[Word and element location data]
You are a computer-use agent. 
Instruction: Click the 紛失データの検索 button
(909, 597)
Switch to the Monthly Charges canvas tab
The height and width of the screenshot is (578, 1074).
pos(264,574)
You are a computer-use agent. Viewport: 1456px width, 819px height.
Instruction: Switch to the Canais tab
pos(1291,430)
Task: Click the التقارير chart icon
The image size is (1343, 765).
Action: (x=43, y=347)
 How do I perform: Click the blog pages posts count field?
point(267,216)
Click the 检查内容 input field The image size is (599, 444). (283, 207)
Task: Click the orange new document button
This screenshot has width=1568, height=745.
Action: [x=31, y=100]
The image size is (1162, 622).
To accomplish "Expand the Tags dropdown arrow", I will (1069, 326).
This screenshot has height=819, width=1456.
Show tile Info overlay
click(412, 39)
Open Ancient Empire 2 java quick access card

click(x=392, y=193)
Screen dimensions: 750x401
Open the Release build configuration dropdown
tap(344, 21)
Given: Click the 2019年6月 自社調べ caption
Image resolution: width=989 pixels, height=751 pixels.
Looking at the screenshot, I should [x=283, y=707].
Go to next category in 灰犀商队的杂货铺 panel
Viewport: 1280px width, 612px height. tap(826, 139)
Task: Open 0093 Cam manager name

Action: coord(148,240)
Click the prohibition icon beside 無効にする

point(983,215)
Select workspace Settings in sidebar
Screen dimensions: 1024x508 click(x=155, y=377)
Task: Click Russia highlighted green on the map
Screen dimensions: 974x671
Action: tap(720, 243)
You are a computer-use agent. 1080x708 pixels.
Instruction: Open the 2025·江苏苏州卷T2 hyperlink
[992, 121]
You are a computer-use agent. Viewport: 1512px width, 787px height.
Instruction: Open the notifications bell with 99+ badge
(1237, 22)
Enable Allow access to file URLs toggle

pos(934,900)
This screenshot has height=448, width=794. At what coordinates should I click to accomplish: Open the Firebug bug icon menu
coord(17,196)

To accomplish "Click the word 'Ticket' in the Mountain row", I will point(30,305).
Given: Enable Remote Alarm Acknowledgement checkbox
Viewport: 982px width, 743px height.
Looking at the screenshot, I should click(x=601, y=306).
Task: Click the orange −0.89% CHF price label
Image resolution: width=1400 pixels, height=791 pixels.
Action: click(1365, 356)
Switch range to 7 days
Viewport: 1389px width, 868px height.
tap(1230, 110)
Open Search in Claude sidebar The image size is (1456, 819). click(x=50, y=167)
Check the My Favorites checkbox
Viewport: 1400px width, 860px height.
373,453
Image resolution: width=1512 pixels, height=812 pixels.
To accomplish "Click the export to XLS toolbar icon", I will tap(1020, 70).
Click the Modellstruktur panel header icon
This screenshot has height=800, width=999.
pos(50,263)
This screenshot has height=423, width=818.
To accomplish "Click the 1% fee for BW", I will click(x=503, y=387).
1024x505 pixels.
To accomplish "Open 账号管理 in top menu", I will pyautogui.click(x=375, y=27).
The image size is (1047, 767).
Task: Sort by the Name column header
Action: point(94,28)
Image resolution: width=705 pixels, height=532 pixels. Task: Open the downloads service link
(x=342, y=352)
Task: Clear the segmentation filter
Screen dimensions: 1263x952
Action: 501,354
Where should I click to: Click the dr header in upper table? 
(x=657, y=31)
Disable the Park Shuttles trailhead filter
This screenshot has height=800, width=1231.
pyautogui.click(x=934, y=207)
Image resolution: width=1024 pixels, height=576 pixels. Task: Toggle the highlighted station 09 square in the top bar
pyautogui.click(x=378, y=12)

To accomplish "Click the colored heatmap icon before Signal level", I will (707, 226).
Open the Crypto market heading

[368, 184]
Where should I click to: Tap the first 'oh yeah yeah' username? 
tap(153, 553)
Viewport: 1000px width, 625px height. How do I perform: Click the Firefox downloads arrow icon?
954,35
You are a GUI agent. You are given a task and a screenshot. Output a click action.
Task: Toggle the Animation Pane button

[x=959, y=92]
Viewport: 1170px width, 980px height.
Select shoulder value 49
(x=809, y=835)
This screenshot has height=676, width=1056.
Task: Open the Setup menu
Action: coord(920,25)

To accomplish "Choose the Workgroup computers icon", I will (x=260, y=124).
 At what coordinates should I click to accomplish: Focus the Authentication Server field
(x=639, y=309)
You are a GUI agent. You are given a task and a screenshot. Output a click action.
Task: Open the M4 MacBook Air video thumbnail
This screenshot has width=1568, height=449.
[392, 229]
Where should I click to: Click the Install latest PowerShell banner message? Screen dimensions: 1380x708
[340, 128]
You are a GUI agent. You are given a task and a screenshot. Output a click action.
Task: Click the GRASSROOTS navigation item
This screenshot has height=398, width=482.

EXERCISE REQUIREMENTS -
Copy out the stretch of rows from the line containing "You are a computer-use agent. Viewport: 1456px" through the line containing "Action: tap(720, 243)", both ends included, reproducing each line as it stands.

RESPONSE -
You are a computer-use agent. Viewport: 1456px width, 819px height.
Instruction: Switch to the Canais tab
pos(1291,430)
Task: Click the التقارير chart icon
The image size is (1343, 765).
Action: (x=43, y=347)
 How do I perform: Click the blog pages posts count field?
point(267,216)
Click the 检查内容 input field The image size is (599, 444). (283, 207)
Task: Click the orange new document button
This screenshot has width=1568, height=745.
Action: [x=31, y=100]
The image size is (1162, 622).
To accomplish "Expand the Tags dropdown arrow", I will (1069, 326).
This screenshot has height=819, width=1456.
Show tile Info overlay
click(412, 39)
Open Ancient Empire 2 java quick access card

click(x=392, y=193)
Screen dimensions: 750x401
Open the Release build configuration dropdown
tap(344, 21)
Given: Click the 2019年6月 自社調べ caption
Image resolution: width=989 pixels, height=751 pixels.
Looking at the screenshot, I should [x=283, y=707].
Go to next category in 灰犀商队的杂货铺 panel
Viewport: 1280px width, 612px height. tap(826, 139)
Task: Open 0093 Cam manager name

Action: coord(148,240)
Click the prohibition icon beside 無効にする

point(983,215)
Select workspace Settings in sidebar
Screen dimensions: 1024x508 click(x=155, y=377)
Task: Click Russia highlighted green on the map
Screen dimensions: 974x671
Action: tap(720, 243)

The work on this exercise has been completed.